In his new book The Future of Men, Jack Myers looks at where guys have been, where they are now and, of most importance, where they are headed in the years ahead. In the introduction to the book Jack notes that “After being told all their lives to ‘be a man’ and ‘man up,’ men are now rejecting the macho stereotype and instead developing empathy, getting in touch with their emotions and becoming more sensitive in their relationships.” Throughout the book he takes a deep dive into the circumstances that have prompted questions about the male of the species, including “Where have all the real men gone?” “Why is the era of the dominant male ending?” and “Who are the real men of today and the future?” But it’s a comment he included on the dedication page that stayed with me from the first moment I saw it: “There is no male counterpart to sisterhood.”
Merriam-Webster defines “sisterhood” as “the close relationship among women based on shared experiences, concerns, etc.” Looked at in that way, one could argue that if the word “women” were replaced with “men” the definition would apply to the experience I have had during the last three months as creative consultant on a community theater production of Richard Greenberg’s 2003 Tony Award-winning play “Take Me Out” at the historic Bijou Theatre in Bridgeport, Connecticut.

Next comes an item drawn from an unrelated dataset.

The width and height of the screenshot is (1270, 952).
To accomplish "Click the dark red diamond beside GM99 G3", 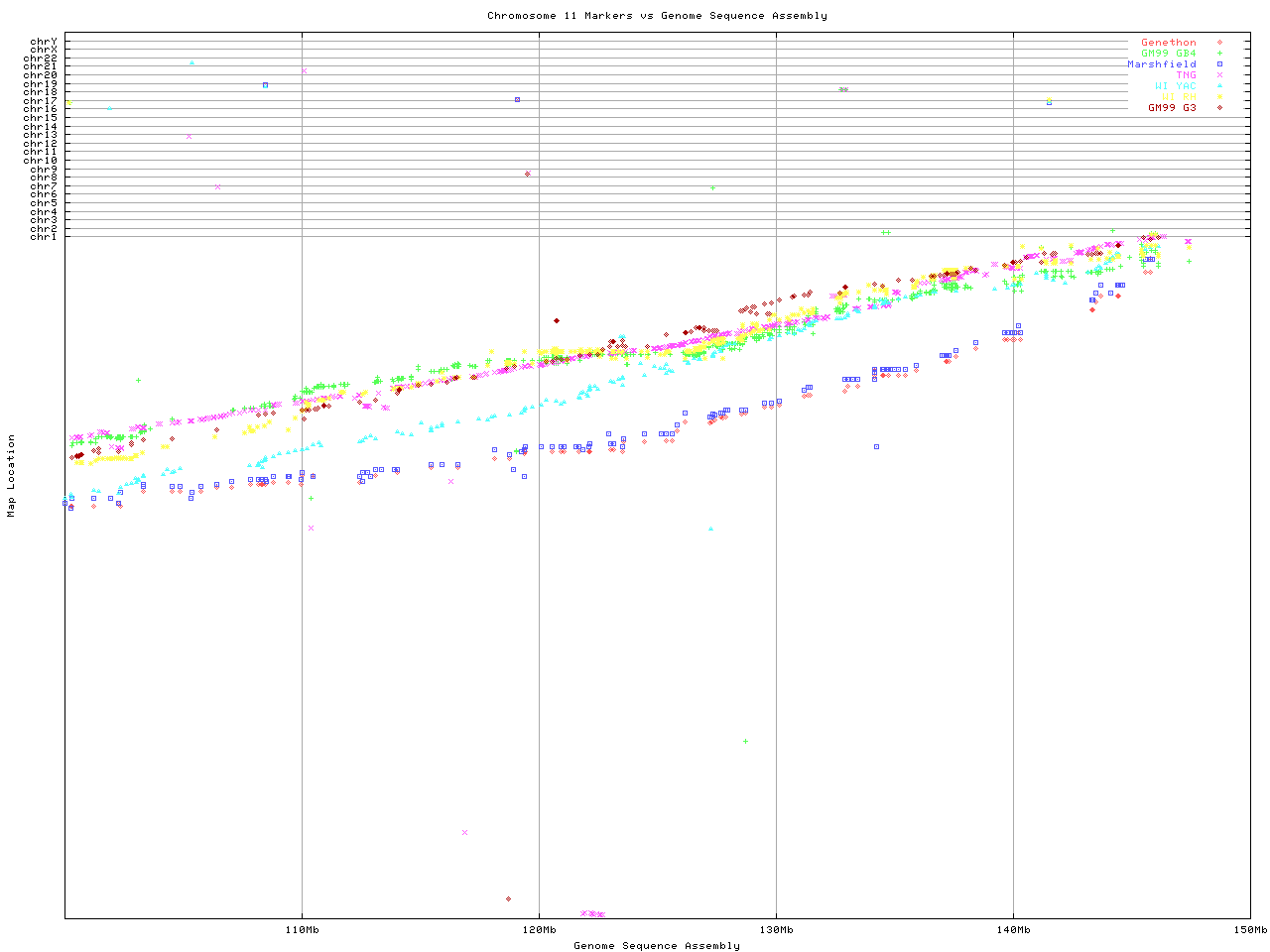I will (x=1219, y=108).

There were three women involved in the production, but the rest of the group was comprised of men. They included another producer, the director, the eleven members of the cast and another actor who joined the group after the show was extended and an original cast member was no longer available.
I have never in my adult life been involved in a theatrical production of any kind, but I have heard for years about the feeling of family that often develops among the casts and crews of shows. When the director of “Take Me Out,” Richard Mancini – a close friend since college – invited me to help out in an advisory capacity (because I had seen the original Off-Broadway production at New York City’s Public Theater) several of the actors (not one of whom I had ever met) told me that there is nothing like watching a show “grow” from the seeds of awkward early read-throughs to the final presentation on opening night.
That was an understatement, in more ways than one. Which brings me back to the issues explored in The Future of Men.
I knew I would find the process interesting – how could I not, given that “Take Me Out” is one of the best original scripts written for the stage in this millennium to date? But I was not prepared for the relationships that would form between the people involved – especially the men. I guess the most convenient term for this would be “male bonding,” but that doesn’t seem a sufficient description for what we experienced.
Outside of participating in sports on any level from amateur to professional, or gathering to watch sports on a regular basis with the same guys in the nearest man-cave, I’m not sure what options are available for men who might benefit from extended relationship-building of the kind we all experienced throughout the process of putting together our show.
I don’t use the word “benefit” in a casual manner. To begin with, much of the group was comprised of men from very different backgrounds ranging in age from 20-70 who live in the Bridgeport area. Outside of theater I can’t imagine how a group as diverse as this one would ever have come together, let alone bonded to such an extent that one week after the final performance few of them have been able to let go.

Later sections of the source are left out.